In the part of the listing that opens with the line containing "Open 共用資料夾 shared" and closes with the line containing "pyautogui.click(x=393, y=128)", swap "three-dot menu" for "overflow menu" and leave everything else unchanged. Return only those lines.

Stored data:
-- start --
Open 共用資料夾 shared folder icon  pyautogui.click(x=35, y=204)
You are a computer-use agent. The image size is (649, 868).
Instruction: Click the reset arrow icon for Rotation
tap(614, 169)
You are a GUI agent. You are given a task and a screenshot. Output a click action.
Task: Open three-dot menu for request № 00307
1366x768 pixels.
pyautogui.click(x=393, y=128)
-- end --
-- start --
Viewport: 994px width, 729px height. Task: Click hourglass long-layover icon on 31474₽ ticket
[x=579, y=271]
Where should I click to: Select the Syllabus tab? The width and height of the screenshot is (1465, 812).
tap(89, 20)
-- end --
Exercise output:
Open 共用資料夾 shared folder icon  pyautogui.click(x=35, y=204)
You are a computer-use agent. The image size is (649, 868).
Instruction: Click the reset arrow icon for Rotation
tap(614, 169)
You are a GUI agent. You are given a task and a screenshot. Output a click action.
Task: Open overflow menu for request № 00307
1366x768 pixels.
pyautogui.click(x=393, y=128)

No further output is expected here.